A property management company in the Naples area faces a $100K civil suit after alleged fraud, breach of contract and embezzlement.
NAPLES, Fla. – With potentially millions of dollars at risk, Collier and Lee counties community associations have a very vested interest in monitoring their property management companies.
At least 30 condo associations in Collier County are deep into forensic audits after news that their management company, American Property Management Services of Naples, is facing a $100,000 civil suit claiming fraud, breach of contract and embezzlement.
Many believe the fraud is spread far beyond one association, which was left with $10 in an account.
An attorney for some of the Collier County condo and homeowner associations offered suggestions on how communities can protect themselves.
Naples attorney Jason Hamilton Mikes suggests:
- Buy insurance in sufficient amounts to cover all funds that the association has in its various accounts: operating, reserve and investment. Types of insurance would include crimes, cybercrime, employee theft and directors and officers liability insurance. Ask your insurance agent what other coverage might be available.

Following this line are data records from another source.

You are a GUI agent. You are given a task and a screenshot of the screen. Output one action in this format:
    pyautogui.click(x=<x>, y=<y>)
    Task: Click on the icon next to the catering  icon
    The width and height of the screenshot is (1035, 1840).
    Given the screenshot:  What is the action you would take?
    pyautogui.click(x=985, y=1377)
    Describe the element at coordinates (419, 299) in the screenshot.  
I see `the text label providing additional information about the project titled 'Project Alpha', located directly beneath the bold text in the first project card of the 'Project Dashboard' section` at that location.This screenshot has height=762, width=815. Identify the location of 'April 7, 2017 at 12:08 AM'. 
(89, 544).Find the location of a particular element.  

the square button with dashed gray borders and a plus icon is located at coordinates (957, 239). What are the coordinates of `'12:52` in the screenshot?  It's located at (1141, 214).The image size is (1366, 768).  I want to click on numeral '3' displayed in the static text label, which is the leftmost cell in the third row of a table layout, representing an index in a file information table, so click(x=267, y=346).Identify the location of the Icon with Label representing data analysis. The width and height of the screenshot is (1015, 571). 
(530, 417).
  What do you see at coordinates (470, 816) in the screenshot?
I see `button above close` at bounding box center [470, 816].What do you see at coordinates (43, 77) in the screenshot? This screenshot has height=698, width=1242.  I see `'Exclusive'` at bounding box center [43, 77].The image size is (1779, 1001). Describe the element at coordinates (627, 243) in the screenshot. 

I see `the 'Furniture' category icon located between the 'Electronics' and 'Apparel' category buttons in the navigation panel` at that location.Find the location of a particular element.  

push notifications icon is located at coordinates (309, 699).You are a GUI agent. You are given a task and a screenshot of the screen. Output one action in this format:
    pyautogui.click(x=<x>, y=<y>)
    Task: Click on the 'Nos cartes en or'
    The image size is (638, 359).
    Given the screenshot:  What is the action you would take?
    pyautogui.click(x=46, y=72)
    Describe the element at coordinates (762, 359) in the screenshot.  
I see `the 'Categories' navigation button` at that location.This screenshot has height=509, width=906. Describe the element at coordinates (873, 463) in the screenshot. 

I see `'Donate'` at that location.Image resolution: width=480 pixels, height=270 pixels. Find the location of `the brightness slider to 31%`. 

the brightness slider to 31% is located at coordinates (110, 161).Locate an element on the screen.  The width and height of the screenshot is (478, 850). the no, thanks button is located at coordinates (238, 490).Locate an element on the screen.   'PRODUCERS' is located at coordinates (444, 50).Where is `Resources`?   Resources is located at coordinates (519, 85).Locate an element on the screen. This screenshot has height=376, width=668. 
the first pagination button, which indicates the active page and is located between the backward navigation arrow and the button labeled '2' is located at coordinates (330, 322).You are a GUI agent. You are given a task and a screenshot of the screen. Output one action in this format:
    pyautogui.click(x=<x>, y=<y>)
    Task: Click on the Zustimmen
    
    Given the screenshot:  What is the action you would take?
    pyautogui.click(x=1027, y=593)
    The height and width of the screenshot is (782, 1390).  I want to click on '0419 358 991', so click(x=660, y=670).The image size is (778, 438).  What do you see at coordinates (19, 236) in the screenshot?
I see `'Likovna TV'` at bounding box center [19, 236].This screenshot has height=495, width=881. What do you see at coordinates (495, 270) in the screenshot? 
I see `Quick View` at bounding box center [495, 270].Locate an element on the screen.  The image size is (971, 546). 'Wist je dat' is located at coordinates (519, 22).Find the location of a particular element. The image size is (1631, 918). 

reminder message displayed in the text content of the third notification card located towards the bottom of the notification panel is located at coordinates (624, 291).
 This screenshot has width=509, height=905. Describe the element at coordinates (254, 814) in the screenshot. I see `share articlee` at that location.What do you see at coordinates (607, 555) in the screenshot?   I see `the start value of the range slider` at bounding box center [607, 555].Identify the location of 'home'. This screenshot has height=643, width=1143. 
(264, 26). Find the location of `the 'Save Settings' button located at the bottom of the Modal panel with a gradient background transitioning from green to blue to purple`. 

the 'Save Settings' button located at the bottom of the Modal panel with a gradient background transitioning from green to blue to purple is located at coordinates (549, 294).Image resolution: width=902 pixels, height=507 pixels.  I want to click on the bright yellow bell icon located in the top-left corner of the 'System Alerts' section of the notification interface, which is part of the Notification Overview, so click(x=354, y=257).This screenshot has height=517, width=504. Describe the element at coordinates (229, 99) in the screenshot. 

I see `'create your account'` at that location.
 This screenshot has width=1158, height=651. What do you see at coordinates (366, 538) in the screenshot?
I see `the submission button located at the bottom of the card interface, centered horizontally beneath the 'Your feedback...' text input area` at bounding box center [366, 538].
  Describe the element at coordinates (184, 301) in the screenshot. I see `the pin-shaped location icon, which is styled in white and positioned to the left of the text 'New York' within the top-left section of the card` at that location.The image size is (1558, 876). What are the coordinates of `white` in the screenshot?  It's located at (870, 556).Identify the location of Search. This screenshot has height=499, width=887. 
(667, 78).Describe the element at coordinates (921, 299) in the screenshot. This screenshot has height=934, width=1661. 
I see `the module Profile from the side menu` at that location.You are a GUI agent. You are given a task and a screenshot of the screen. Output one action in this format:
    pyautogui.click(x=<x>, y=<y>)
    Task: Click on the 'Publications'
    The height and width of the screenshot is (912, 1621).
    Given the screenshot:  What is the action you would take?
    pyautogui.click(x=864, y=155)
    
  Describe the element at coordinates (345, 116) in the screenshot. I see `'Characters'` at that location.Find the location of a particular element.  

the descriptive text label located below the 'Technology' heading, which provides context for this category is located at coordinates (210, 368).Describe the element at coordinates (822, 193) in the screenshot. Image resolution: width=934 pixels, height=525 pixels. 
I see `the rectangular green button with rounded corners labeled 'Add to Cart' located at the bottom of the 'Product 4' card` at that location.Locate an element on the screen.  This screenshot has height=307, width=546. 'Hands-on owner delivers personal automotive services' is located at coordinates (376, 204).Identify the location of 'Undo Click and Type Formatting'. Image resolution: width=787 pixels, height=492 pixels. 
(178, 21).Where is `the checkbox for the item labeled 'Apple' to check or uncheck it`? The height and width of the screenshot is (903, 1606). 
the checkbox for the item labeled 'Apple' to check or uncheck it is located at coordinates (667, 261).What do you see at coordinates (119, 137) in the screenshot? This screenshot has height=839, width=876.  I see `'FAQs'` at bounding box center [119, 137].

- It’s OK to trust your management company and the vendors they refer to you, but be sure to have direct relationships with those vendors. Have frequent direct contact with your bankers, accountants, lawyers, insurance agents and others.
- If your association pursues legal action, stay in direct contact with your lawyer. If the association pursues insurance claims, make sure you are in direct contact with your agent and the claim representative and/or adjuster.
- Verify who is authorized to have access to association information, documentation and accounts. Ask that multiple signors be required to withdraw or transfer money, or make changes to accounts, agreements or policies.
- Frequently (once a week at least) check the association’s accounts to ensure all of the money is where it should be and that there are no suspicious debits or credits.
- Don’t allow one person to have online access to bank accounts with the ability to withdraw funds or make transfers.
- Don’t allow debit or credit cards in the name of the association.
- Don’t allow too many years to pass without having your association’s financial records audited by an independent certified public accountant.